Indeed, the vote illustrates Clinton's essential waffling on the issues, saying or doing whatever's best to fit the political circumstances of the moment. A week or two back, the Times ran a story on Hillary's squishiness, "Clinton's 2008 Lead is Clear, Though Her Policies Often Aren't." Over the course of this year, many voters have become frankly flummoxed over Hillary's flexibility, which the article calls "nuance." In other words, Clinton's so ambiguous, her White House bid's getting to be this year's "Where's the Beef" campaign:
There you have it!After 10 months of campaigning, Clinton has built an image among Democratic voters as a skilled and experienced leader, propelling her to the top of the opinion polls. But her policy positions are sometimes unclear. In some cases, Clinton has made statements on the campaign trail or cast votes as a senator that put her on different sides of the same issue.

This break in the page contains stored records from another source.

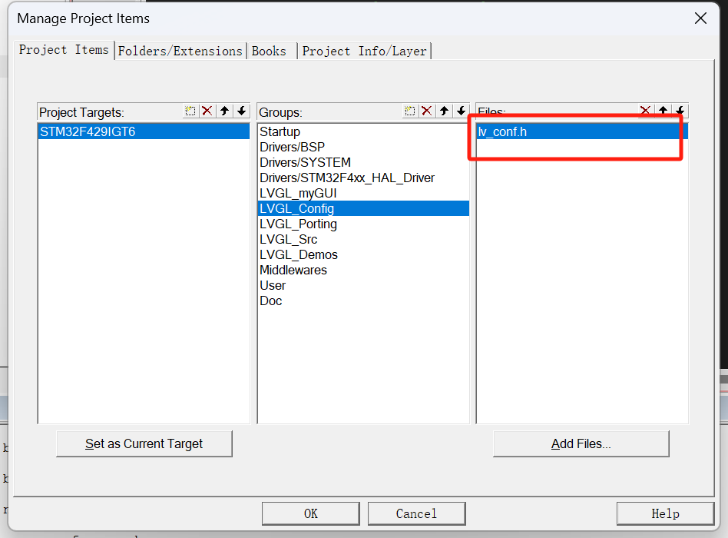The height and width of the screenshot is (538, 728).
Task: Move the selected file up
Action: [x=663, y=111]
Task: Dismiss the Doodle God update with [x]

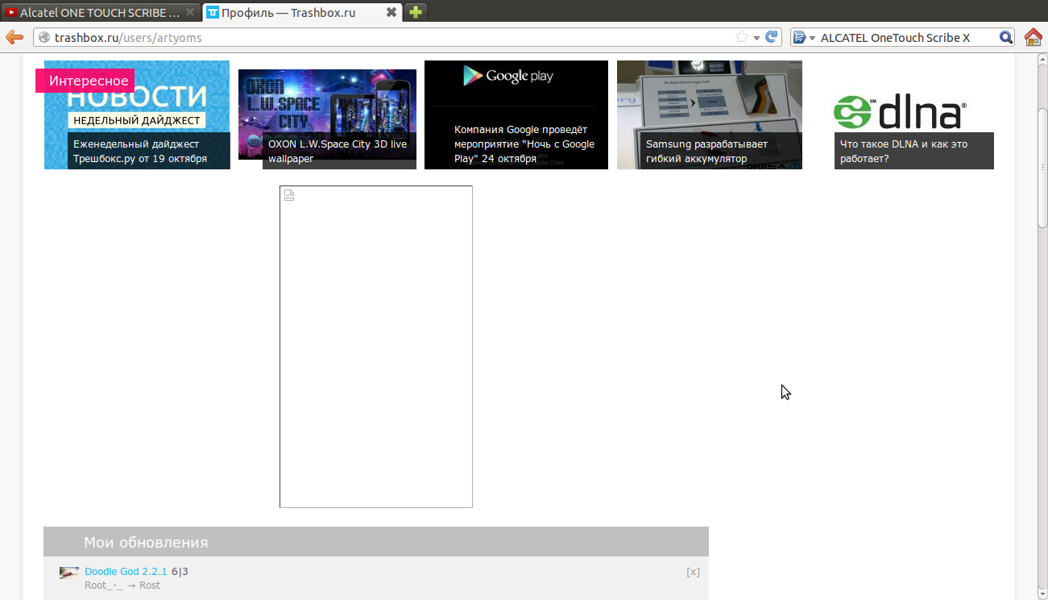Action: [693, 572]
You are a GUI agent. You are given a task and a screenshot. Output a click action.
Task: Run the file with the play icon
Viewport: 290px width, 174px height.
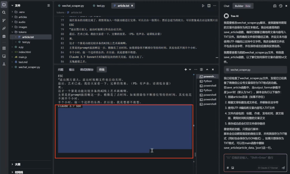pos(203,6)
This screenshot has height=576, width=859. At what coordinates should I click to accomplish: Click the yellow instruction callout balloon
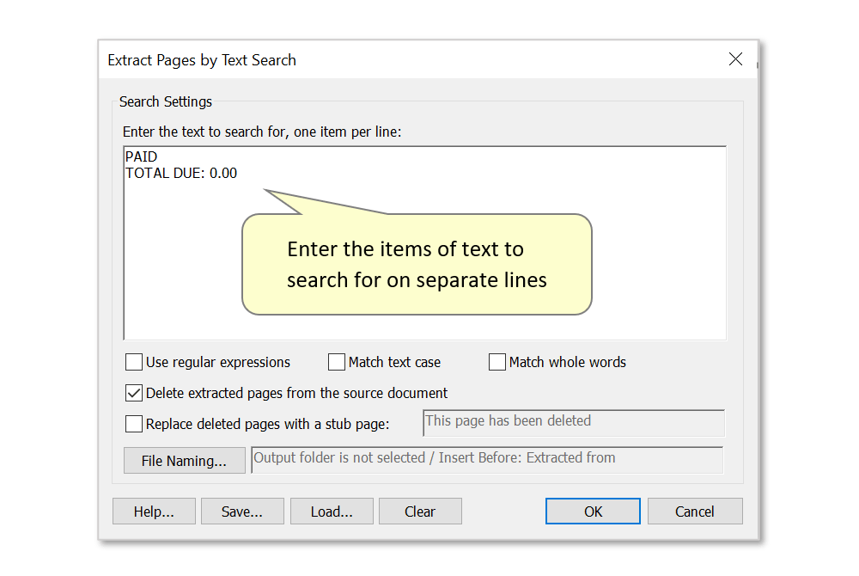point(417,262)
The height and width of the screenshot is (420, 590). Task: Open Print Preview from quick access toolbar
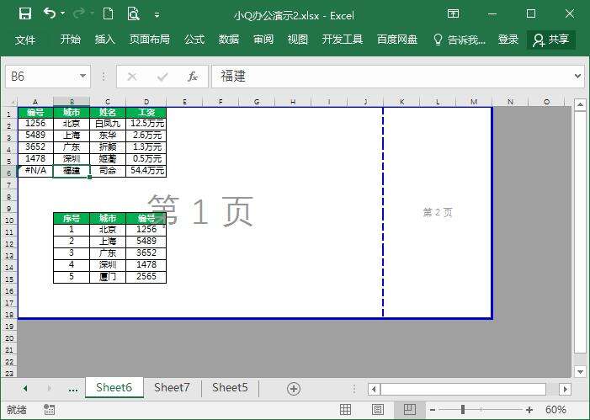pos(133,14)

At times she has avoided specifics, leaving her options open.
Clinton says that Social Security is in jeopardy. But pressed in a recent debate on how to shore up the system's shaky finances, Clinton refused to offer any remedy. "I don't think I should be negotiating about what I would do as president," she said. "You know, I want to see what other people come to the table with."
On free trade -- a top-tier issue for labor unions and core Democrats -- her position is murky. Clinton has voted for at least three tariff-lowering trade deals, but voted against one. Appearing before free-trade supporters, she has praised the landmark North American Free Trade Agreement, which is loathed by many unions. But speaking to a union audience as a presidential candidate, Clinton said NAFTA hurt workers.
To counter criticism that she is beholden to special interests, Clinton has cited her work on a bill signed in 2005 overhauling bankruptcy laws. But others say that work is an example of something else: straddling an issue. She opposed the bill as first lady, voted for a later version as senator, then switched again to oppose it before a family crisis kept her from voting on the final bill.
Some people watching Clinton believe she owes the voters more answers....
Clinton's approach to the war is one issue where she has sent a nuanced signal.
"Are you ready to end the war in Iraq and bring our troops home?" she called to the audience outside the New Hampshire statehouse over Labor Day weekend. A sure-fire applause line at Democratic rallies, Clinton works it into many of her speeches.
The New Hampshire crowd roared.
Later in her remarks, Clinton added that "we should end the war in Iraq and bring our troops home safely and responsibly and as soon as possible." But she did not lay out how much time it might take to withdraw "safely and responsibly." Nor did she mention something she had said in a debate one month earlier: that she thinks the U.S. would need to retain military forces to keep terrorists "on the run" in Iraq.Bob Williams, 65, of Chichester, N.H., came out to the statehouse for Clinton's address. Asked whether he came away with an idea of when a full troop withdrawal might happen if she were president, Williams said: "I'm not sure." He later said he had heard little from Clinton in the way of "specific plans or commitments" for extracting the U.S. from Iraq.
Hardly anyone can figure out what Hillary's all about, at least in terms of policies. Politically, it's no surprise that she's all about power - that is, about winning-without-principle. After 2000, she made a reputation for herself as an accommodating centrist in the Senate. Her Iraq vote in 2002 was the right thing to do. Now, though, worried about the hard-left's grip on the party, and mindful of the electorate's pull to the center in the general election, Hillary satisfies herself with vapid evasions on the truly important question facing the voters in this campaign.